Este fato singular ocorreu no primórdio da minha atividade como Fiscal de Previdência do ex-IAPI. Através de concurso público promovido pelo antigo DASP, ingressei no ex-IAPI, mas como não haviam vagas para o cargo de Fiscal no Rio de Janeiro, cidade onde residia e onde também fiz o concurso, fui nomeado, em agosto de 1964, para exercer a minha função no Estado de Minas Gerais.
No princípio, todos os que tinham sido nomeados, foram participar do curso preparatório, no qual era simulada a fiscalização de uma empresa, com exame de elementos, levantamento de débito, elaboração de relatório, preenchimento do antigo “TVD” e preenchimento do antigo “CFE”.
Embora para inscrição no referido concurso fosse exigido, exclusivamente, diploma de Contador ou de Técnico em Contabilidade, apesar de todos os recém-nomeados se encontrarem, consequentemente, familiarizados com a técnica contábil, a matéria que nos estava sendo ministrada era complexa e nos proporcionava, pela novidade, muitas preocupações, pois, em breve; estaríamos enfrentando os empregadores, naquela época nem sempre muito afáveis, embora, quando fôssemos para a rua — para a pasta — contaríamos com a companhia de um experiente colega.
Mas, como soe acontecer, antes da nossa “diplomação”, o ex-IAPI, através do seu então Presidente, resolveu promover, em fins de 1964, uma campanha de arrecadação e, concomitantemente, uma limpeza nos processos de débitos que se acumulavam nos arquivos.
O serviço que me coube realizar, consistia em visitar empresas situadas no sul de Minas e verificar se os débitos já haviam sido pagos ou convencer aos devedores a fazê-lo.
Como marinheiro de primeira viagem, lá fui eu para o sul de Minas, sobraçando dezenas de processos de empresas de diversas cidades, tais como: Santa Rita do Sapucaí, Delfim Moreira e Natércia.
Hotéis? Nenhum. Só pensões, algumas com pequeno conforto e outras… nem pensar. Em cada uma das citadas cidades, eu ia me acomodando da melhor maneira possível. Separava os processos da cidade onde me encontrava, alguns antiquíssimos, e saía eu numa aventura de pesquisador, tentando descobrir e localizar os inadimplentes empregadores, em sua maioria fabricantes de aguardente, tipo de indústria que se localizava, normalmente, em fazendas.
Para visitá-las, eu teria de contratar um táxi ou outro veículo, de preferência o jeep, este último melhor para o tipo de estrada que eu teria que percorrer.

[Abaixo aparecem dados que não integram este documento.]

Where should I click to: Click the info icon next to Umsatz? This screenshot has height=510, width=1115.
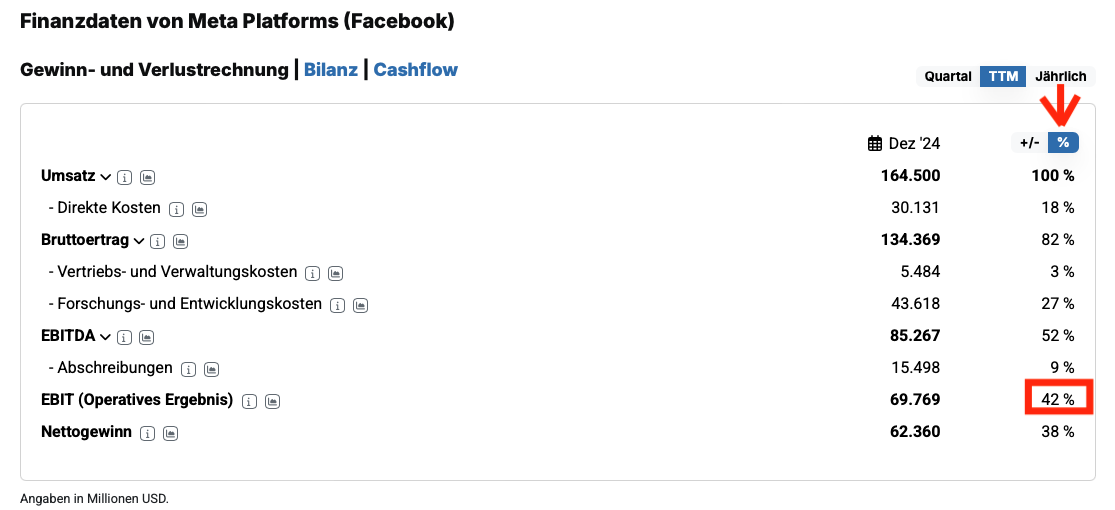coord(124,177)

Tateando daqui, tateando dali, com muito esforço e sacrifício, fui localizando as fabriquetas de cachaça, algumas com sua atividade encerrada. Como as penalidades legais, naquela ocasião, eram pequenas, fui obtendo algum sucesso e solucionei diversos processos.
Chegando à cidade de Natércia (onde, na região, as vogais acompanhadas de “r” têm uma pronúncia diferente), segui meu roteiro de trabalho. Ao tentar contratar um táxi, fui informado de que não havia esse tipo de serviço, mas que havia uma kombi, pertencente ao padre da cidade, que atendia a quem necessitasse de um transporte urbano.

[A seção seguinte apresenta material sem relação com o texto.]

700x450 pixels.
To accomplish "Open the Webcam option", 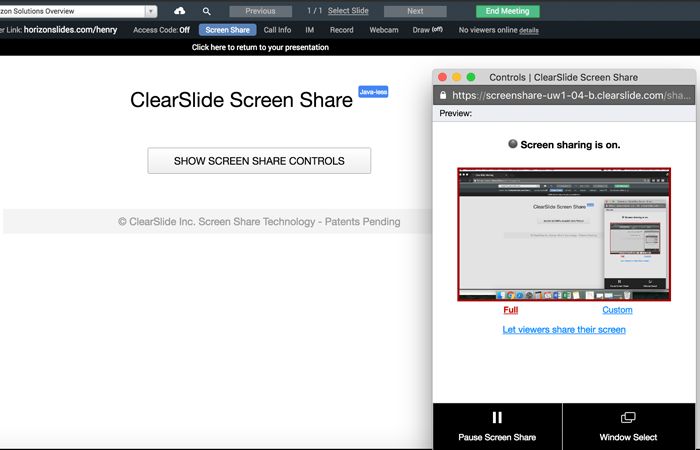I will [383, 30].
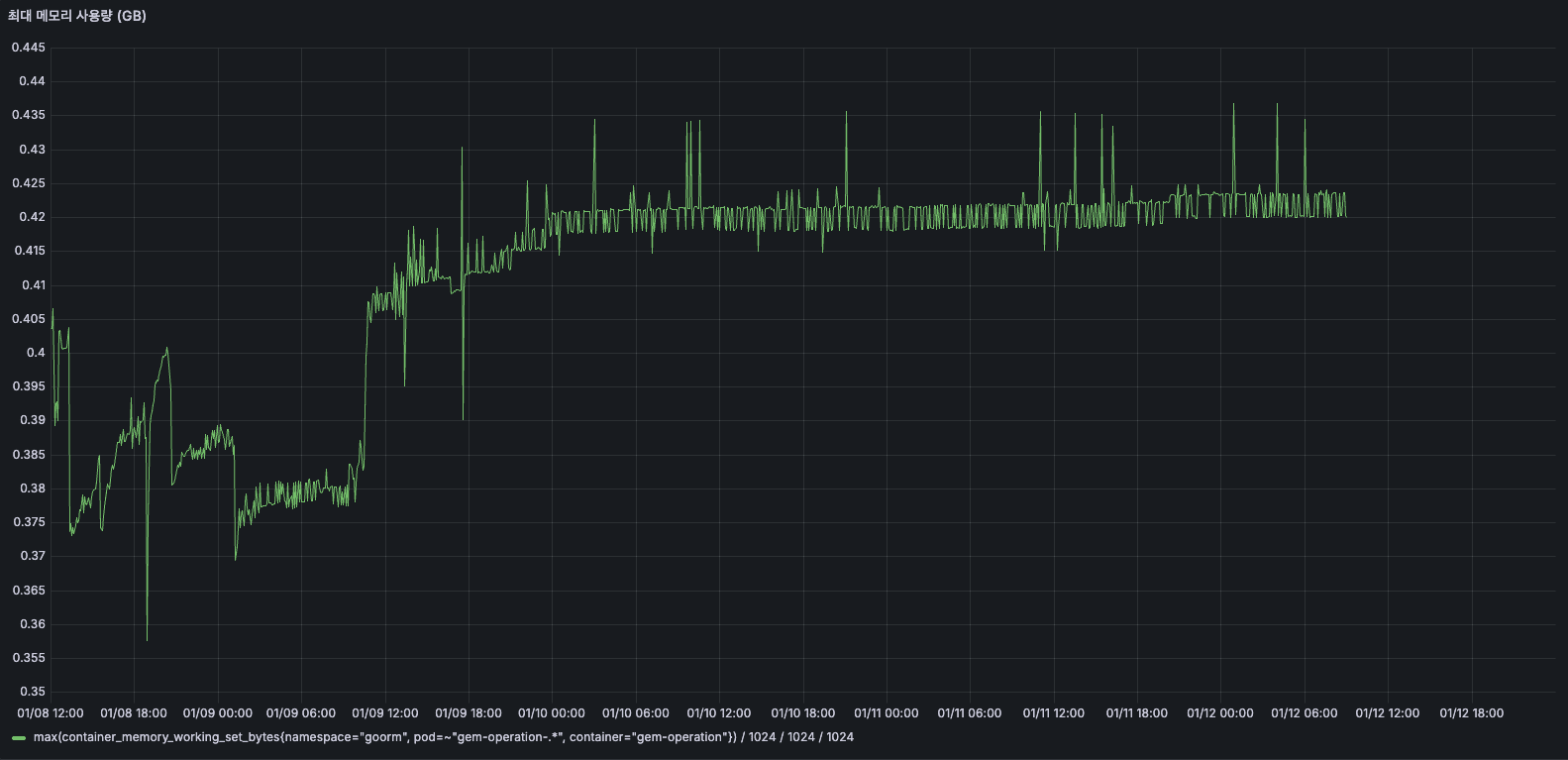Click the 01/11 06:00 x-axis label

pyautogui.click(x=970, y=713)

Informaram-me onde poderia ser encontrado o citado padre (um senhor um pouco gordo) e, na residência do mesmo, o encontrei sentado, usando batina preta (um pouco desbotada), que me atendeu gentilmente.
Fiz a minha apresentação e revelei-lhe o motivo da minha presença, que era o de contratar os serviços da kombi para visitar diversas fazendas, onde se localizavam as fábricas de aguardente. Combinamos o preço. Em seguida, convidou-me para embarcar na kombi, que se encontrava estacionada defronte à sua residência, e comunicou-me que iria procurar o motorista do veículo para transportar-me aos locais desejados.
Sentei-me no banco da frente da kombi, do lado direito, e o padre sentou-se no lugar do motorista, dando partida ao veículo até a praça da cidade, no intuito, segundo ele, de localizar o dito motorista.
Circundamos a praça uma vez, duas vezes e nada do motorista. O padre, então, virando-se para mim, perguntou-me: “— Quais as fazendas que o senhor deseja ir?” Examinando os processos, informei-lhe os nomes de todas e seus possíveis endereços.
As estradas, por ser época de chuva, estavam enlameadas. A kombi derrapava. Mas, o padre, exímio motorista, saía galhardamente dos atoleiros e atingia tranquilamente a fazenda desejada. Permanecia sentado ao volante, à minha espera ou talvez para não sujar de lama a batina, enquanto eu conversava com o empregador.
E, assim, visitamos todas as fábricas de aguardente, contando com a colaboração e eficiência do padre amigo.
Creio, através desta história, ter sido eu um privilegiado Fiscal que teve UM PADRE COMO MOTORISTA.